Start using Proxmox

Set up basic services on Proxmox and its VM/CT like personal Add-ons, NTP Chrony, E-mail alerts, Firewall settings, Networking, Users and Pools, Templates Docker, Backup Strategy and DOCUMENTATION.

Start using Proxmox
Photo by Maxime Horlaville / Unsplash

These are my routines setting up an Proxmox node. I have my script for it but this is what I do. Some are for the looks and comfort but some are essential for running a cluster and for security.

Setup Bash and Add-Ons

At start your bashrc is populated put all is commented out, that's fine for now. We will add one line and two files to change this.

If the file .bash_aliases exist start using it

Add this line to bashrc if its missing. It's missing out of the box.

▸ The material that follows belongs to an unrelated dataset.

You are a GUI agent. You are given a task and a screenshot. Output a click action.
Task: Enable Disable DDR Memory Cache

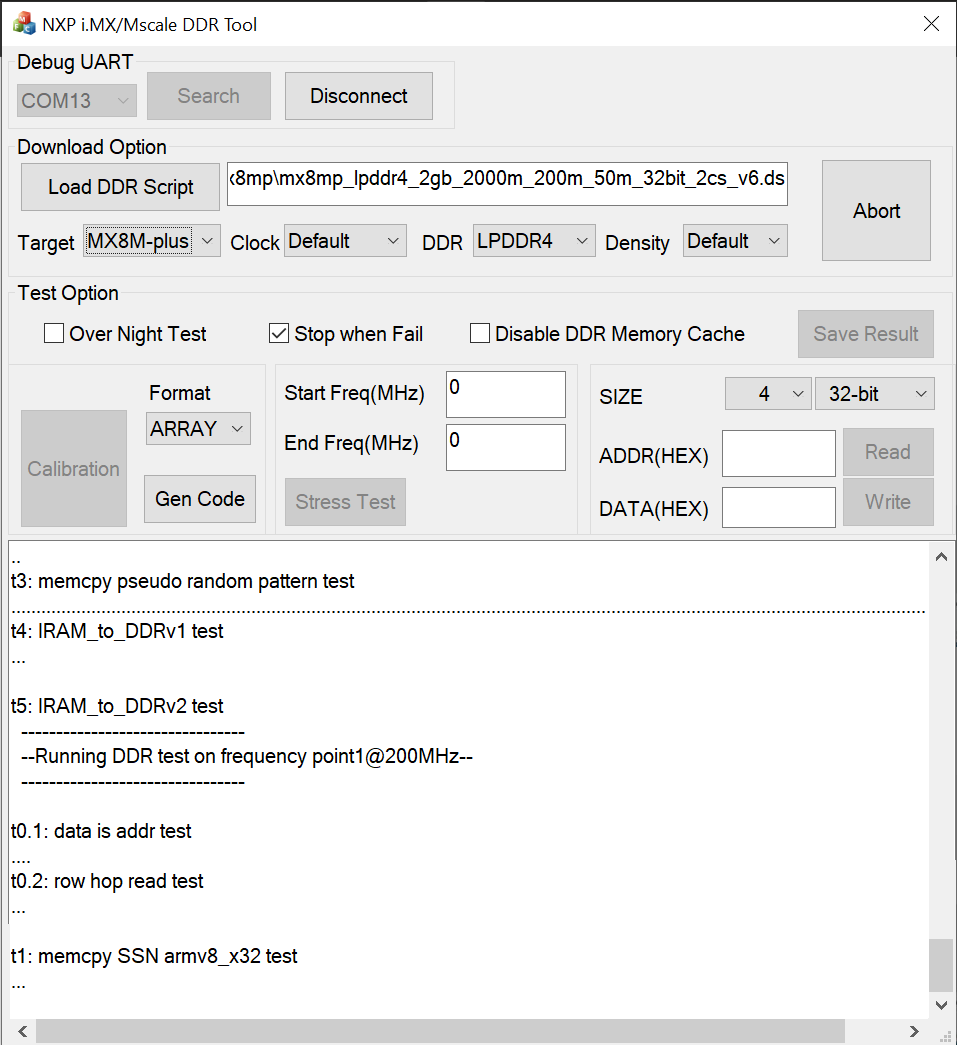coord(479,333)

echo "[[ -f ~/.bash_aliases ]] && . ~/.bash_aliases" >> .bashrc

Or download my preferences

wget https://raw.githubusercontent.com/nallej/MyJourney/main/BashAddon.sh 

chmod +x BashAddon.sh 

./BashAddon.sh

If you need IOMMU

See my post on IOMMU and Dark mode link.

Your MB and it's Firmvare as do your CPU needs to support it.

Get bat

Bat is installed with BashAddon.sh otherwise just apt install bat and add a alias bat='batcat' to your bash (Debian uses a strange command batcat).


Setup NTP

NTP is one critical thing with databases, backups and cluster setups. Especially important to have the correct time is on High Availability setups, you just need to have the correct time all over the cluster. The NTP daemon listens on the 123 port. For security reasons use only one with access to the internet.

Some networks do not allow use of external NTP server. In that case you have to to setup your own. The time on these networks need to be controlled and set manually from time to time.

By default all Proxmox nodes do their own thing as stand alone servers and goes constantly out for a NTP sync. They use the pool 2.debian.pool.ntp.org as default and with the iburst setting.

I prefer to have one to act as the local NTP server and the rest as configured as clients. Proxmox uses Chrony as the NTP client, it can also be used as an NTP server.

Installing a separate NTP server(s)

# If you plan to help the NTP pool Community by shareing it
sudo apt install ntp

# This is what Proxmox uses
sudo apt install chrony 

Check your NTP status by these commands

chronyc activity

chronyc tracking

chronyc sources

chronyc sources -v # Verbose

By checking performances you will find your best set for accuracy and stability. My ISP's are the best so I stick to them. They are loaded by default by the /etc/chrony/chrony.conf, please read it before adding anything.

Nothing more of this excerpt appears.